Original Publication Date: >25 June, 2015
Publication / Source: Neurology Central
Authors: Emily Brown
Neuroinflammation caused by an immune response in the brain could be a triggering factor of the neurodegeneration present in certain dementias, multiple sclerosis and other conditions of the CNS. At the core of this reactive immune response are immune cells termed microglia, the activation of which may be measurable with a novel PET imaging technique. Details of the technique were presented recently at the 2015 Annual Meeting of the Society of Nuclear Medicine and Molecular Imaging (11–15 June, CA, USA) and could in future offer guidance on how best to treat neurodegenerative conditions associated with inflammation.
“The imaging technique could shed light on the immune dysfunction that underpins a broad range of neuroinflammatory diseases, such as Alzheimer’s disease, depression, post-traumatic stress disorder and addiction,” commented lead author Christine Sandiego from Yale School of Medicine (CT, USA). “This is the first human study that accurately measures this immune response in the brain. The discoveries made with this technique could contribute to promising new drug treatments.”
In the study, the team were able to measure microglia activation and thus immune response in the brain via PET scan by utilizing a molecule isolated from E. coli termed lipopolysaccharide (LPS) accompanied by a radiotracer termed C-11 PBR28. When injected, LPS stimulates the immune system and the C-11 PBR28 binds to proteins that are expressed by active microglia. A PET scan is then able to detect the radioactive emissions, highlighting areas of increased microglia activation before and after immune stimulation with LPS.

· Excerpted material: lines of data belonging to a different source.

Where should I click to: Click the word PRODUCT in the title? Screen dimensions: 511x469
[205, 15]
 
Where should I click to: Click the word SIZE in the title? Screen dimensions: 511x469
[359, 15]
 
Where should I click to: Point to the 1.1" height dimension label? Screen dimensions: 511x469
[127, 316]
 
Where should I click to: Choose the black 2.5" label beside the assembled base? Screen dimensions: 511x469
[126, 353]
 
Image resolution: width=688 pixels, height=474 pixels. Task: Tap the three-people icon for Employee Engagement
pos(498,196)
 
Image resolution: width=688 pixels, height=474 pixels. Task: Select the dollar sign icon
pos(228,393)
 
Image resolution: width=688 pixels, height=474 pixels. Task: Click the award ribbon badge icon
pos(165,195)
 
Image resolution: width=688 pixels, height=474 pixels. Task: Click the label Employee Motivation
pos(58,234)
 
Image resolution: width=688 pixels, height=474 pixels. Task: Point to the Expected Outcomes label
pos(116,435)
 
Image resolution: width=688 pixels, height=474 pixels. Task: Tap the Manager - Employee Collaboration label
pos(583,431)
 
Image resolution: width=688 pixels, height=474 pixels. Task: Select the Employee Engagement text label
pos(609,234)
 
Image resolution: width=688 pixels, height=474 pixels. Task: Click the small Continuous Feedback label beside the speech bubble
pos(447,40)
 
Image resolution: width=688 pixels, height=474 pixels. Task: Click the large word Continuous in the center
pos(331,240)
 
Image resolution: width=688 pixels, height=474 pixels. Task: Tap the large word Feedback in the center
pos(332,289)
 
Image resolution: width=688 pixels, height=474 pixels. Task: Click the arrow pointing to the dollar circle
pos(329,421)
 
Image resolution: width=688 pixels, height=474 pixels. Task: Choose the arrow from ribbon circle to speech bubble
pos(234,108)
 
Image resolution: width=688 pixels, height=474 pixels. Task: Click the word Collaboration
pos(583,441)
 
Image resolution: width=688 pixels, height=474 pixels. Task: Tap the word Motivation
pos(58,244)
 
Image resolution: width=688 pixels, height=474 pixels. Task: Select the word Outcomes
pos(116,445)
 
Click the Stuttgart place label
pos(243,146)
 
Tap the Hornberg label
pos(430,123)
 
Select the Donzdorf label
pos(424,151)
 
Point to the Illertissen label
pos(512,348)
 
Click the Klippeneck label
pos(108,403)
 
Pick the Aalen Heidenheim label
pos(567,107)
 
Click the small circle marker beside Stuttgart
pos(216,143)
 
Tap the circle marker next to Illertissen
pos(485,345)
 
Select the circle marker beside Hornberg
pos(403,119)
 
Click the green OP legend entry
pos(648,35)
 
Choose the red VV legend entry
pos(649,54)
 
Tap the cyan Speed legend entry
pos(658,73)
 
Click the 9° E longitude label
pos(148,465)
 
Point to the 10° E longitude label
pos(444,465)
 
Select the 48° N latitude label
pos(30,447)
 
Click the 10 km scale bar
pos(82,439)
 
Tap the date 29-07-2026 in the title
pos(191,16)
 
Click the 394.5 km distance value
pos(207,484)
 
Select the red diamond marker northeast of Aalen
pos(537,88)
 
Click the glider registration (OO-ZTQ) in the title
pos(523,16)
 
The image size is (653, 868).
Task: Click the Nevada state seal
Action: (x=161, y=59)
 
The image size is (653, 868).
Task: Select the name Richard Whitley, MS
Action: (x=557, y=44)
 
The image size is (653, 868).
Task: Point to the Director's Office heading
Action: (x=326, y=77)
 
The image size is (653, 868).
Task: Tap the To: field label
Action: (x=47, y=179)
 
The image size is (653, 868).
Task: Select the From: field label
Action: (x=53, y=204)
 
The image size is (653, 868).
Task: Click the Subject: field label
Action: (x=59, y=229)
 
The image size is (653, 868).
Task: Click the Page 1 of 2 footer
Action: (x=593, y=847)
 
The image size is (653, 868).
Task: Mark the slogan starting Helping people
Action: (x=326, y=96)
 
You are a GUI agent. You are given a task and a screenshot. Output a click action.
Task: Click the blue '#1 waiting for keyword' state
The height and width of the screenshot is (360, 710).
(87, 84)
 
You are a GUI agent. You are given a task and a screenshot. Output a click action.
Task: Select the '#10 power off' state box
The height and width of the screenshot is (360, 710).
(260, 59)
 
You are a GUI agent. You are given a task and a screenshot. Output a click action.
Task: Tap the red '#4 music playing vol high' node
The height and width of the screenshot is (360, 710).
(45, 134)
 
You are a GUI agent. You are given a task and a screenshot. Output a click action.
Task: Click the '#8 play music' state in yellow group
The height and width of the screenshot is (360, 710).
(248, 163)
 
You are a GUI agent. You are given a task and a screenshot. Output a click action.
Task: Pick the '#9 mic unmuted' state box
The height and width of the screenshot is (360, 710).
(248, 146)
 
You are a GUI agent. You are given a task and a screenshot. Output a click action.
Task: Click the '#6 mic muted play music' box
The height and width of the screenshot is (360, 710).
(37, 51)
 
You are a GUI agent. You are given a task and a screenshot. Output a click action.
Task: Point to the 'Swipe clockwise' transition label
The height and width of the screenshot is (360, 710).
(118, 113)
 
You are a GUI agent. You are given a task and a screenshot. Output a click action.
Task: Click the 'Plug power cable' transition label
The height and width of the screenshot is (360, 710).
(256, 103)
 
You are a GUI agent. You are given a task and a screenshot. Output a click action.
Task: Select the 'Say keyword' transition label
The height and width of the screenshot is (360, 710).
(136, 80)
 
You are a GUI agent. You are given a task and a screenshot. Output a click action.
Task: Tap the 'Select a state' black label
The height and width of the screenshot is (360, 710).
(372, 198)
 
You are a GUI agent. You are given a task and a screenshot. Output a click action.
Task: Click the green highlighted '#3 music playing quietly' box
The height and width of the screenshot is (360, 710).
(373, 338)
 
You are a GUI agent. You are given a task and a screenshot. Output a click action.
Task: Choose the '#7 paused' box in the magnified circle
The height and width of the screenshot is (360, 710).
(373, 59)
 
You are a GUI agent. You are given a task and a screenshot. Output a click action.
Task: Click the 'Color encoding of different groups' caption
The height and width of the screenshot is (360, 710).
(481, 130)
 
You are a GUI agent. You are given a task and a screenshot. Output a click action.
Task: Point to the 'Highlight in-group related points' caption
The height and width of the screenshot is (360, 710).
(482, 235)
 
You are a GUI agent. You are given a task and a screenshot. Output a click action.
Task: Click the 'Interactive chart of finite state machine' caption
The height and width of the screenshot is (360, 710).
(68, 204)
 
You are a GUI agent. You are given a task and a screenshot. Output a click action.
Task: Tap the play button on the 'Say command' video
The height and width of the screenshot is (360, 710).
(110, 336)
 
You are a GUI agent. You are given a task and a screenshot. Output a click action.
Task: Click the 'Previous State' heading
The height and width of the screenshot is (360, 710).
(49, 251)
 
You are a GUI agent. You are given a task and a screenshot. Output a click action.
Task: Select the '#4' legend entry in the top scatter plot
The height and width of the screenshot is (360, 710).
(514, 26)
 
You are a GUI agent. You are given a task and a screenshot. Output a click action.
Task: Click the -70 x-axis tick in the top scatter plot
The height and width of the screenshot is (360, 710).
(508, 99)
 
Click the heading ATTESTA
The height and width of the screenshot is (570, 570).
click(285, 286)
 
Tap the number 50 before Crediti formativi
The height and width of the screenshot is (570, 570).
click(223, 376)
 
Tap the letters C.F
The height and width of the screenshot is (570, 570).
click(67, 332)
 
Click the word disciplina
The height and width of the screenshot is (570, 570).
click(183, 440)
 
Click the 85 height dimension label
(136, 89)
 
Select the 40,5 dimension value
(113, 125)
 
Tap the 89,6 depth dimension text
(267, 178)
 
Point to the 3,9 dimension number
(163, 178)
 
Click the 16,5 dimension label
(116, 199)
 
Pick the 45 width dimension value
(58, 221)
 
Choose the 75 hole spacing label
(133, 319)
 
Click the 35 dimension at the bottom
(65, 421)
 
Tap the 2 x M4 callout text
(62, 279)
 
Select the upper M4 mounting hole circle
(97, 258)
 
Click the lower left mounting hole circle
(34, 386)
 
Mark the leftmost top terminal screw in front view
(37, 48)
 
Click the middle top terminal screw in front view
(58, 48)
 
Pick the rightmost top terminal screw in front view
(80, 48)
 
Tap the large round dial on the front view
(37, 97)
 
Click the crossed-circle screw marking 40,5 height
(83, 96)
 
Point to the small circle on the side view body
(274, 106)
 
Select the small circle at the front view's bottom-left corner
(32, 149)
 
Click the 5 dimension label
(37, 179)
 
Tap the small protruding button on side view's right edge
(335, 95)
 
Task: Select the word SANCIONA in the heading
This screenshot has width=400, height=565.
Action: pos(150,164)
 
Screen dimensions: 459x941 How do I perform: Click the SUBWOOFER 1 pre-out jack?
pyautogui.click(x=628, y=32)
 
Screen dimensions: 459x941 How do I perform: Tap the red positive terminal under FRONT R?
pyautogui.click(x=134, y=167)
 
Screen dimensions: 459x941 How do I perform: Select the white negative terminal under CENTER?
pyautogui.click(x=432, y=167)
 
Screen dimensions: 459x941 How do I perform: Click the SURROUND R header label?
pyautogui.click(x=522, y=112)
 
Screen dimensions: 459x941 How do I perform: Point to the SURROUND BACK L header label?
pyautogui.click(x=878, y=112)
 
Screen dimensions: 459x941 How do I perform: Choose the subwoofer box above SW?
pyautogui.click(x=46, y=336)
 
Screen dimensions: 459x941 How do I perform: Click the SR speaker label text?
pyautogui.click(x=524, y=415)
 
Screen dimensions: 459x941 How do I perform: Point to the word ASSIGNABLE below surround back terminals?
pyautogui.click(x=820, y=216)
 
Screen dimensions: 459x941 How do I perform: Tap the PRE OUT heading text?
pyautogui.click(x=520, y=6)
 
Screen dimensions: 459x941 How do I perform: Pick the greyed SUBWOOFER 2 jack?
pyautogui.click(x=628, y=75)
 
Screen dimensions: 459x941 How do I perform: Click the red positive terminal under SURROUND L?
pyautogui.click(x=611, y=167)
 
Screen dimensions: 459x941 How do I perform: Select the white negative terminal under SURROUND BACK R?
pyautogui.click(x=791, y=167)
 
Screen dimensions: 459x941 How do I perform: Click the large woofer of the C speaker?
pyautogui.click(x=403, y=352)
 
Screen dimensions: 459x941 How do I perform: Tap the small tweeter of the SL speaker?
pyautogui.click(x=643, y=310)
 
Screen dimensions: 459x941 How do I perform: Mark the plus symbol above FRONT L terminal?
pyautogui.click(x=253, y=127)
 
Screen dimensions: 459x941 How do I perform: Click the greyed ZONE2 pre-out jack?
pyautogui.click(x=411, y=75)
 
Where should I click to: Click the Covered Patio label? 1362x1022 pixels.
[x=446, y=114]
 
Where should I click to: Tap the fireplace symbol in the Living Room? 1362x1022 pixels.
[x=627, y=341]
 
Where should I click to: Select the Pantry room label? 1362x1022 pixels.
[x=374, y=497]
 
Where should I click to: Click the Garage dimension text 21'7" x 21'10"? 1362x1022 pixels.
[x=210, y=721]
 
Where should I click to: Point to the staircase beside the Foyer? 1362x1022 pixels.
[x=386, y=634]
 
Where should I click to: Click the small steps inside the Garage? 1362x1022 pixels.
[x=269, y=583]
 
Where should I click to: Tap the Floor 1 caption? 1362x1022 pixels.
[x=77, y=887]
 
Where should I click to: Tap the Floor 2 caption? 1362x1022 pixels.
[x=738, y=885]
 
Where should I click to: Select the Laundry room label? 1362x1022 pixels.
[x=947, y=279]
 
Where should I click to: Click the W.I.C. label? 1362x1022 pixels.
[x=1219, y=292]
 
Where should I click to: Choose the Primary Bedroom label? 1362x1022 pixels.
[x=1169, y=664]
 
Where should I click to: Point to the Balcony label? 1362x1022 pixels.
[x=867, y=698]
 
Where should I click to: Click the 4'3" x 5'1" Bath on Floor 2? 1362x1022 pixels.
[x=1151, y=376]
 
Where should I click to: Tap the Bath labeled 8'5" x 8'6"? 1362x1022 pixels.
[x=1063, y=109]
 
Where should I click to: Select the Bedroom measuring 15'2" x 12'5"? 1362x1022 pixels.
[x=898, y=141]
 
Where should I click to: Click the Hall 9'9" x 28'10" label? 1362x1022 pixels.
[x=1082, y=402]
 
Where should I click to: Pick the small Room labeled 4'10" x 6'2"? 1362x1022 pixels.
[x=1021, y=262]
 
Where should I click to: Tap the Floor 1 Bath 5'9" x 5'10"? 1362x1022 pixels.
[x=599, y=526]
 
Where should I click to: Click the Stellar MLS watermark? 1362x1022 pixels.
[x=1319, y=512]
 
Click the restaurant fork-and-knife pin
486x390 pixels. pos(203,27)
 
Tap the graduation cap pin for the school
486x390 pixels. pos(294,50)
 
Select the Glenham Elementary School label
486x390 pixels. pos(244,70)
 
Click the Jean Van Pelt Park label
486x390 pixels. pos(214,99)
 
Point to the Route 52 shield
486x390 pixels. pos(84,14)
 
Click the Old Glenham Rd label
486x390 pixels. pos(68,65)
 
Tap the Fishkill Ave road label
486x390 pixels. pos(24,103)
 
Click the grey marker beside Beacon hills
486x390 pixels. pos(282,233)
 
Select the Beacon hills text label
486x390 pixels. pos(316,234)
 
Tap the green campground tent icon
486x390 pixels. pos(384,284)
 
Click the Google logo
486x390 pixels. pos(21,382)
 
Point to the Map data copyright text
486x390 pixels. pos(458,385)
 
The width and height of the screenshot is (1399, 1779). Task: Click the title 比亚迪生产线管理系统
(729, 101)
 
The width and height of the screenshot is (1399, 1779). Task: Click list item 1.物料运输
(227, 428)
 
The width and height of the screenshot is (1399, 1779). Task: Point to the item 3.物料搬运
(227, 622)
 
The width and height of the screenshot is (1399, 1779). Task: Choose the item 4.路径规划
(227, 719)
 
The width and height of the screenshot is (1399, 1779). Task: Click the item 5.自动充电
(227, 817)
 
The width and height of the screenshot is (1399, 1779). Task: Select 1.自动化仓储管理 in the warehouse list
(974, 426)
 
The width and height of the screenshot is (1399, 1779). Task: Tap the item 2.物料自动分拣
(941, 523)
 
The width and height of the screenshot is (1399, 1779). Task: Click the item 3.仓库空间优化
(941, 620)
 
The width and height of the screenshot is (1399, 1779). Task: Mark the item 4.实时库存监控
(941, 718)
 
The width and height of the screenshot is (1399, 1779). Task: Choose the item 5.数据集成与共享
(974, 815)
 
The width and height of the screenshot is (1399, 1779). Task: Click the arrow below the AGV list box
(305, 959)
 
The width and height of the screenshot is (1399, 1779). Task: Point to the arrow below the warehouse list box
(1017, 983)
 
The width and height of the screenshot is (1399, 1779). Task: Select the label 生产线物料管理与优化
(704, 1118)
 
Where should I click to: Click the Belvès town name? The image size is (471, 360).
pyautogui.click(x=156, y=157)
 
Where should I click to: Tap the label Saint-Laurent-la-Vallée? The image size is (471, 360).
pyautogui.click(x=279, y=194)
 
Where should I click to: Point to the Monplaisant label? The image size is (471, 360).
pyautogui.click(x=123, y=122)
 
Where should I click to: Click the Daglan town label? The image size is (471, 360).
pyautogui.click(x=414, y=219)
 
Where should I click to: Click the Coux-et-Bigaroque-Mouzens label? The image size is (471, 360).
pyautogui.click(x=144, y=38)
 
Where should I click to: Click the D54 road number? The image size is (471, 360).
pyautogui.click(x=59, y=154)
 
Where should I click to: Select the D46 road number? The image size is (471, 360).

Specifically, the study involved 8 healthy men all aged approximately 25 years, give or take 6 years. These eight individuals all received the C-11 PBR28 radiotracer followed by two PET scans, one before and one after injection with LPS. The subjects self-reported any adverse symptoms and blood samples were taken to assess peripheral inflammation. The results of the study demonstrated that administering LPS led to a substantial spike in the systemic inflammatory response and levels of reported sickness, and activated microglia in the CNS.
The authors suggest that with further study into how microglia promote neuroinflammation, drug therapies may be developed that can reduce their effect and encourage neuroprotective processes in the brain.